Vinneth Bajaj, Associate Project Manager at GlobalData, comments: “Declines from Brazil and India were major contributors to the reduced output in 2020. Combined production from these two countries fell from a collective 638.2Mt in 2019 to an estimated 591.1Mt in 2020. The reduced output from the iron ore giant, Vale, was the key factor behind Brazil’s reduced output, while delays in the auctioning of mines in Odisha affected India’s output in 2020.
“Miners in Australia were relatively unaffected by COVID-19 due to effective measures adopted by the Australian Government, while a speedy recovery in China led to a significant 10.4% increase in the country’s iron ore output.”
Looking ahead, the global iron ore production is expected to increase by 111.3Mt to 2,302.5Mt in 2021. Rio Tinto is expected to produce up to 340Mt of iron ore, while BHP has released production guidance of 245–255Mt, supported by the start of the Samarco project in December, which is expected to produce between 1–2Mt.The company has retained its guidance for Australian mines at 276–286Mt on a 100% basis, due to scheduled maintenance work at its ore handling plant and tie-in activity at the Area C mine and South-Flank mine.

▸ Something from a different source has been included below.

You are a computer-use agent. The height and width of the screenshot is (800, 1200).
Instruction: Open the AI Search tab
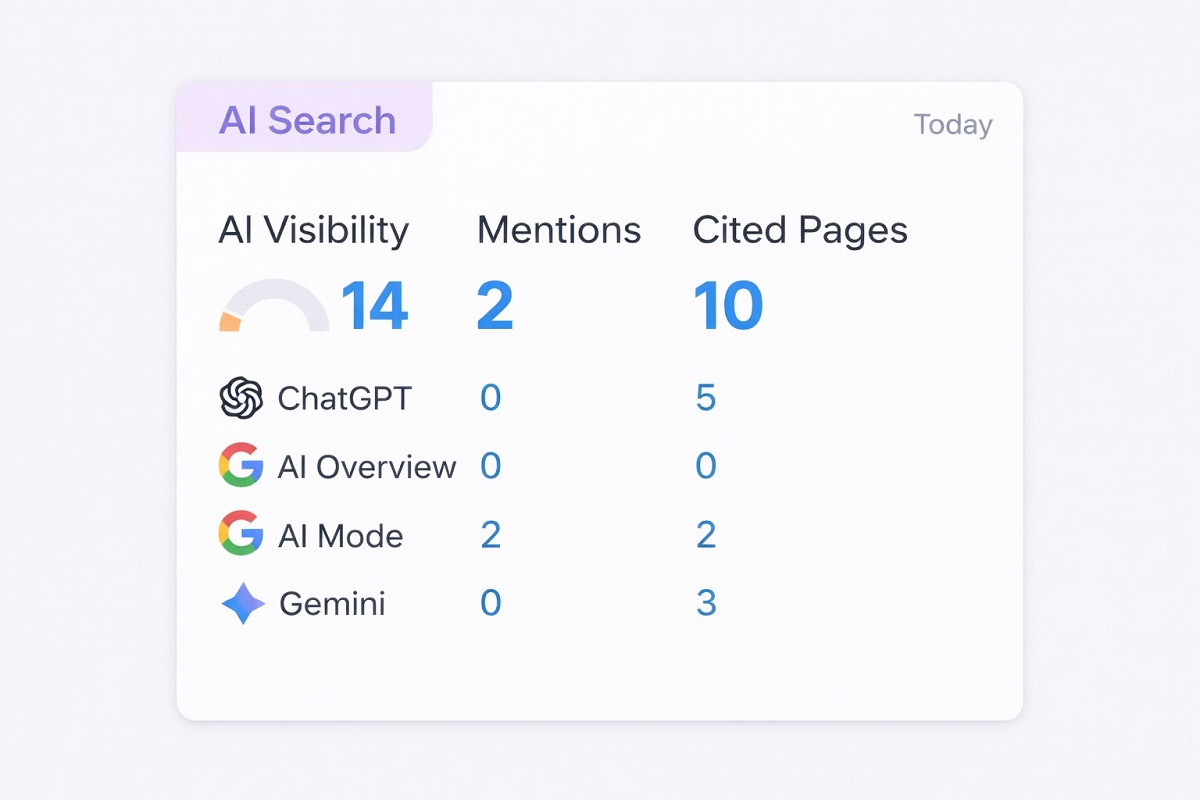[307, 121]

Bajaj added: “The remaining companies are expected to produce more than 600Mt of iron ore, including FMG, whose production is expected to range between 175–180Mt supported by its Eliwana mine that commenced operations in late December 2020, and Anglo American, which is expecting to produce between 64–67Mt. Vale is expected to resume 40Mt of its production capacity, taking its overall production capacity to 350Mt in 2021, with production guidance of 315-335Mt.”